▶ [EXERCISE DETAILS]: Only an exact copy of the lines beginning at the one that contains "The image size is (1456, 819)." and ending at the last line of the records below counts as the answer.

▶ [DATA]:
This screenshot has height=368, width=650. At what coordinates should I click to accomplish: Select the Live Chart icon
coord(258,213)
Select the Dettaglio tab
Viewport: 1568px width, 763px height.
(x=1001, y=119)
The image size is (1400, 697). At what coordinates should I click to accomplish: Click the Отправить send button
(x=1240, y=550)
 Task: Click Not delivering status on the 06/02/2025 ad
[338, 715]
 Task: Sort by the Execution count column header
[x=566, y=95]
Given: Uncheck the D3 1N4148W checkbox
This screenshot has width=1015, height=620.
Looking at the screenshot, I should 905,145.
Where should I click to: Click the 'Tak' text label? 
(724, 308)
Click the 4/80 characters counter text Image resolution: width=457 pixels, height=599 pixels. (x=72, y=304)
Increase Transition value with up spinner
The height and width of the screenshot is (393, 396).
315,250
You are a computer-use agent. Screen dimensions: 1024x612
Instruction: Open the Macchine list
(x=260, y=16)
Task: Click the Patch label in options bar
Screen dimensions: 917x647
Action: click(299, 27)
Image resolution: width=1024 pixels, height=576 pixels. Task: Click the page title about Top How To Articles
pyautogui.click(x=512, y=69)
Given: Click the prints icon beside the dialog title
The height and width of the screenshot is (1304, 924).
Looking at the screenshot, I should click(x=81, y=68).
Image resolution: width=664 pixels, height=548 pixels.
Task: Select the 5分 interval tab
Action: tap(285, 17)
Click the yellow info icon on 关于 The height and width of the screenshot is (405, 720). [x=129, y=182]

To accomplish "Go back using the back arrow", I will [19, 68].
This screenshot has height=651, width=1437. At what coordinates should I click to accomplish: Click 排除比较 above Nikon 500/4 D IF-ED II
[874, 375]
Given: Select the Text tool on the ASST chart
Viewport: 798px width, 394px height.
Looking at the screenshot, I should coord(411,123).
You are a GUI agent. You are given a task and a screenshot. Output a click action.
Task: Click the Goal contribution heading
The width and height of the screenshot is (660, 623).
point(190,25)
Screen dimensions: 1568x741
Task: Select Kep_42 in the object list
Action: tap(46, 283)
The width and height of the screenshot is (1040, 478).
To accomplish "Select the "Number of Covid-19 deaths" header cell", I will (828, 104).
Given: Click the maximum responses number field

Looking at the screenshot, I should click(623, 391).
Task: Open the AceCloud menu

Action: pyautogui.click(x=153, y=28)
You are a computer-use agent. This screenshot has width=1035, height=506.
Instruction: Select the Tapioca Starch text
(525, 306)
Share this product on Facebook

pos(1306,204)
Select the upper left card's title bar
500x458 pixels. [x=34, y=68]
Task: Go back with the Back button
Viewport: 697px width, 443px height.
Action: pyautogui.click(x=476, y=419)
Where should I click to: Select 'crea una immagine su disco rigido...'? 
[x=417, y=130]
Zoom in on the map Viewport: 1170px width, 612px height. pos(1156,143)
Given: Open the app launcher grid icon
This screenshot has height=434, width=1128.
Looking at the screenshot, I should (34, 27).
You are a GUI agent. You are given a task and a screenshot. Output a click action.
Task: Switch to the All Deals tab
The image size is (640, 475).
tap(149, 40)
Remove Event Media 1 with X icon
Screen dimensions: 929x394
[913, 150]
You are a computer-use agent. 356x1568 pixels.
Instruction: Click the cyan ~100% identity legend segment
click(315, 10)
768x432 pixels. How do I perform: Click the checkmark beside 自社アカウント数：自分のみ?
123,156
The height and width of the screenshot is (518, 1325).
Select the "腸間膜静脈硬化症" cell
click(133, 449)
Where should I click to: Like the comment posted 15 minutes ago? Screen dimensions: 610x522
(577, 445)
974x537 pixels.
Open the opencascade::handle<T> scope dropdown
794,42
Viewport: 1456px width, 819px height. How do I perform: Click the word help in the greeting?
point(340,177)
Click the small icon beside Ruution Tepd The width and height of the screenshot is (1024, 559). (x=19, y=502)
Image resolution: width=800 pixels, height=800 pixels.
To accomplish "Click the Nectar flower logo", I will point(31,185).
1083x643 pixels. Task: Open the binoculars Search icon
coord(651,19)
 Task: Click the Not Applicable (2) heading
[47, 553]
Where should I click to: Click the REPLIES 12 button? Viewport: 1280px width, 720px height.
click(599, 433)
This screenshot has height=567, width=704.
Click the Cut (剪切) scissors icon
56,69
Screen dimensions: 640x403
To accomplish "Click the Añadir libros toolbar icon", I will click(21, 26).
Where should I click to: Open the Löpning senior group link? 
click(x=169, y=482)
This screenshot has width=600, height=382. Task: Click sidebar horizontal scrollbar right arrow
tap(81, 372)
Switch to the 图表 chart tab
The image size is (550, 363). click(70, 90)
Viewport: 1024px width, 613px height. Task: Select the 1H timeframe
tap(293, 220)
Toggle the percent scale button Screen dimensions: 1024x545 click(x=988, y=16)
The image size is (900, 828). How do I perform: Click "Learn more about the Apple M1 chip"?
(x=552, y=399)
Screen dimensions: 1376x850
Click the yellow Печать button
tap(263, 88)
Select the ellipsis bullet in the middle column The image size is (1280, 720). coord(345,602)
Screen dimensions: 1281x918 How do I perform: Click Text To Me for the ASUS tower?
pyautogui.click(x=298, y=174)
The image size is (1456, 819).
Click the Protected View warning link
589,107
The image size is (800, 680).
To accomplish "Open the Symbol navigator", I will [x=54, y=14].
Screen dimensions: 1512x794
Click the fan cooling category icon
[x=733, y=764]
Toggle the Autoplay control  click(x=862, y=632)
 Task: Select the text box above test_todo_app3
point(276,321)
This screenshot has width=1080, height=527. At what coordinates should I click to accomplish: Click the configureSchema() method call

▶ [TASK RESPONSE]:
The image size is (1456, 819).
Click the Protected View warning link
589,107
The image size is (800, 680).
To accomplish "Open the Symbol navigator", I will [x=54, y=14].
Screen dimensions: 1512x794
Click the fan cooling category icon
[x=733, y=764]
Toggle the Autoplay control  click(x=862, y=632)
 Task: Select the text box above test_todo_app3
point(276,321)
This screenshot has width=1080, height=527. At what coordinates should I click to accomplish: Click the configureSchema() method call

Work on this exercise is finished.